The real thing: Coke's iconic bottle
(CBS News) As Mark Strassmann is about to tell us, for millions of thirsty Americans through the years, nothing hits the spot like The Real Thing:
Everyone talks about bottling success, but Coke actually did it.
The Coke bottle is an iconic design recognized around the world, with its ridged glass, bowed middle and unmistakable curve appeal
Coke calls it "the contour bottle." Andy Warhol called it art.
"Every consumer goods company wants to find a unique way to present itself to the public, and this, for us, has been the Holy Grail," said Phil Mooney, Coca-Cola's company historian.
Coke began in Atlanta in 1886 as a soda fountain drink selling for five cents. Bottling plants sprang up throughout the entire United States, and by about 1910, just about every part of the U.S. is covered.
But the bottles came in a variety of shapes and colors. By 1915, Coke's success had so many imitators, customers seldom knew whether they were buying the real thing.
"They come up with names that sound very much like Coca-Cola," said Mooney. "So you get Cheracola, Dixie Cola, Take a Cola, Cocanola - any combination of thing that could deceive the public into thinking that they were actually buying Coca-Cola."
Mooney said Coke executives had a company-defining marketing idea: "So they decide to initiate a contest - they want a bottle that is so unique that you will be able to identify it in the dark simply by its shape, a bottle that is so unique that even if you find it broken in pieces on the ground, you will be able to identify it as a bottle for Coca-Cola."

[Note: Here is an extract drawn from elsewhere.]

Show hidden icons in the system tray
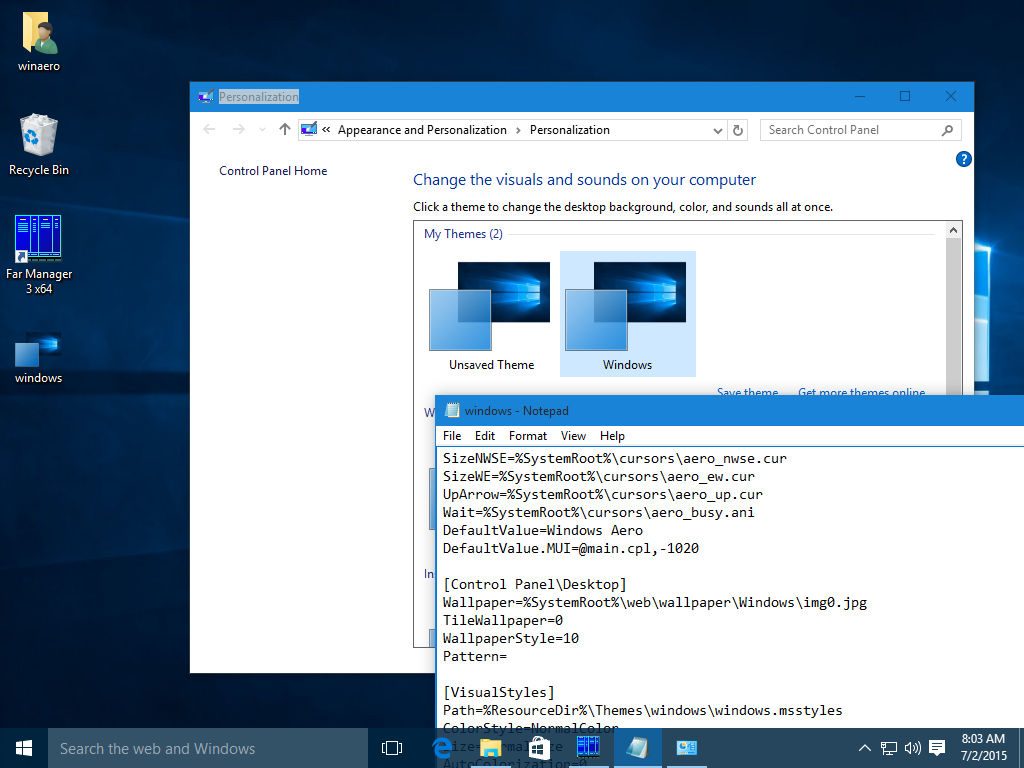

At the Root Glass company in Terre Haute, Ind., designers inspired by the gourd-shaped cocoa pod drew one of marketing's all time game-changers.
And in 1916, with a little slimming down, the 6.5-ounce contour bottle was born.
Coke bottle prototype auctions for $240K
And it's always the same. "People recognize it," said Mooney. "They clearly understand what it is. It enabled us to create a system around that."
During World War II, Coke donated more than five BILLION bottles to GIs fighting overseas.
Today, Coke worldwide sells almost two billion drinks every 24 hours.
It only SEEMS as if Bill and Cathy Combs buy all of them. Coke collectibles of every description cover all twelve rooms of the Combs' home outside Baltimore.
"There's not an inch uncovered in this room," Bill Combs said. "If you look around the signs, the paperwork, everything shows the bottle. I mean you know the Coca-Cola bottle immediately."
"The bottle represents Coca-Cola in my mind," said Cathy Combs. "It's just one of those symbols you remember as a kid. It just means Coca-Cola. It represents the whole package. It's everything good."
But in the 1990s, Coke executives - among the world's master marketers - lost touch with the bottle's symbolic importance.
Katie Bayne, a Coke executive, said bubbles were added to the packaging, "to make people think of what they like about Coke."
The upshot of its promotions? "You basically are losing the most important iconography of the brand," she said.
In 2006 the company finally realized its mistake in its advertising. Now, Bayne says, in all their packaging and marketing you'll spot the contour bottle somewhere.
"And as crazy as it sounds, this stuff matters?" asked Strassmann.
"This stuff does matter," replied Bayne. "It's a two-second purchase decision. And people aren't standing in the aisle weighing . . . they're in the aisle. They want to find the brand they love."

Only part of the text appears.